BERN, SWITZERLAND – The Swiss Federal Council Wednesday 10 October said that Swiss banking secrecy laws and the “Qualified Intermediary Agreement” with the United States that went into effect in 2001 remain compatible. The question was raised in parliament and by Swiss media after a number of Swiss banks under investigation by the US Department of Justice received the go-ahead to share some client data with the US.
The Qualified Intermediary Agreement (QIA) was implemented when the Federal Finance Department gave the Swiss Bankers Association (SBA) authority to carry out certain requests from the IRS, the US tax arm: notably collecting withholding tax on interest earned by “US persons” as defined by the IRS and, if clients agreed, sharing information about their account ownership with the IRS.
Starting in January 2001, Swiss banks began to ask US persons to declare themselves to their banks and either sell their US investments or agree to declare these and their account information to the US government, at the request of the US.
Cabinet needs to be involved in future if sovereignty is at stake
The Federal Council Wednesday noted, however, in adopting the report that serves as its response to parliament, that federal departments should be better briefed in future about how to implement such agreements.

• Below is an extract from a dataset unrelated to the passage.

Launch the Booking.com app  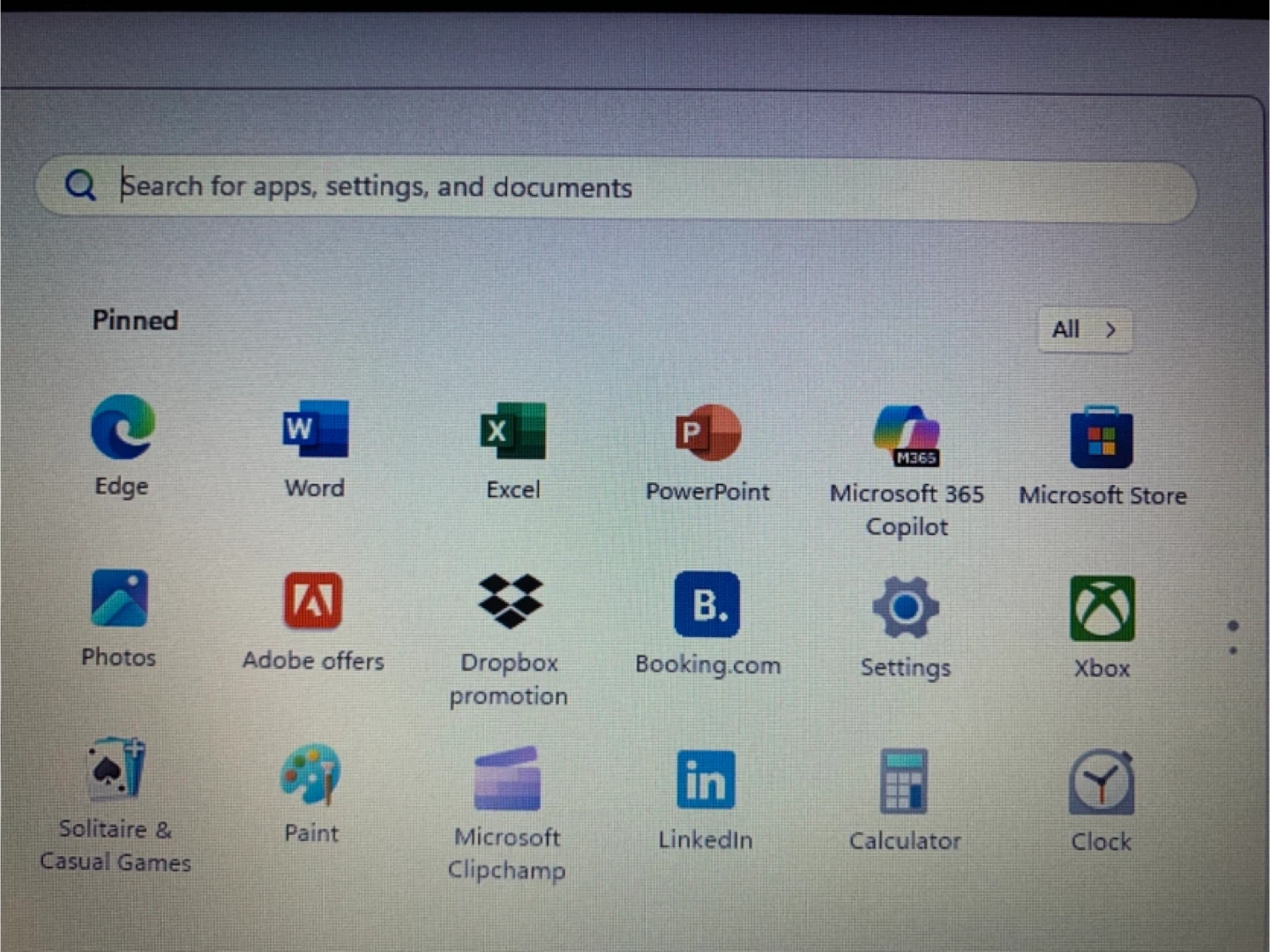coord(707,605)
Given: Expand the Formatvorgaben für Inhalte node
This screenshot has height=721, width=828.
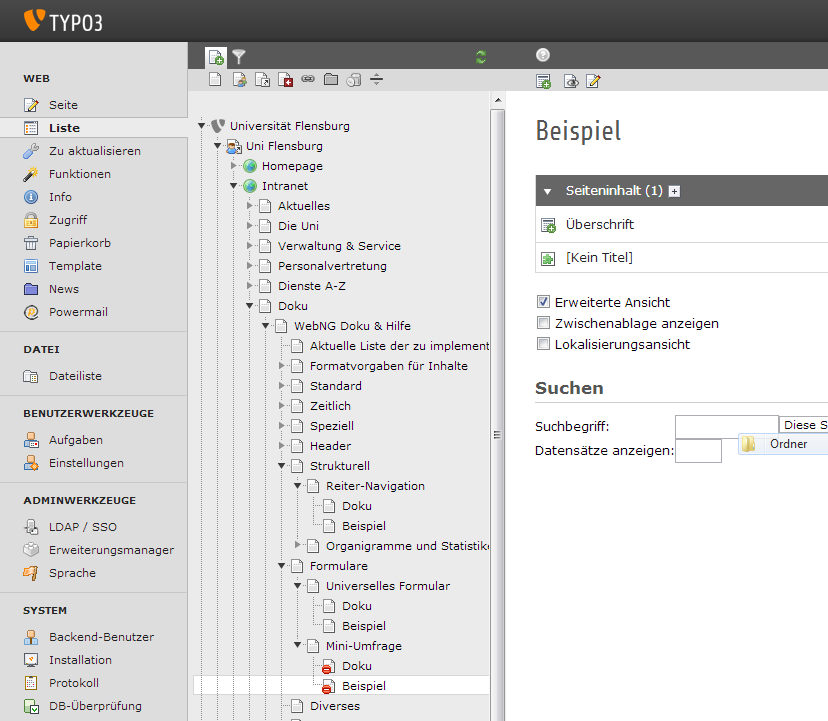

In particular they should be alerted to the need to involve the Federal Council because of the political importance today of financial agreements that involve requests from governments that may have an impact on sovereignty.
The report notes that the Swiss federal justice department is reviewing legislation that covers who is authorized to act and in what manner, under the terms of such agreements. The implication is that the law may need to be tightened.
What the report says
The report touches on the rights and obligations of Swiss banks in handing client information to the IRS, and in collecting withholding taxes for the US government on securities held by “US persons”, but it mainly addresses how the decision was made to give the Swiss Bankers Association a blanket authorization to oversee this activity.
Questions were raised in parliament and elsewhere in 2010 when a group of Swiss banks was told they could hand over some client data to the US. Information about Swiss bank employees was, indirectly, also shared with US authorities, prompting at least one lawsuit against the government that was dismissed by a high court.
The government has argued that the responsibility lies with the banks themselves, to protect the privacy of their employees.
The report is the result of a request by parliament’s oversight body, the joint houses’ government management commission (Commissions de gestion: CdG) in May 2010 to review the role of the cabinet (Federal Council) and various government departments in the decision in 2000 to implement a new US system that called for “US persons” and “non-US persons” to be identified and handled differently from the previous system.
The report concludes that the Qualified Intermediary Agreement (QIA) that allows banks to collect money and share data with the IRS, with a client’s agreement, was compatible with Swiss banking secrecy law in 2000 and that it remained so “after the IRS unilaterally toughened” the rules, largely because clients are given the option to sell their securities or make their ownership known to US authorities.
The report issued Wednesday notes that banking secrecy is part of privacy legislation and that it cannot be lifted if the people it covers are “coerced”. But the QIA does not coerce bank clients, although it may give them options about which they are unhappy.
It notes, however, that with hindsight, it would have been better to change the way in which the agreement is implemented in Switzerland.
The QIA replaced an earlier bilateral agreement with the US; the QIA was developed to give the US a single, uniform international agreement with other countries.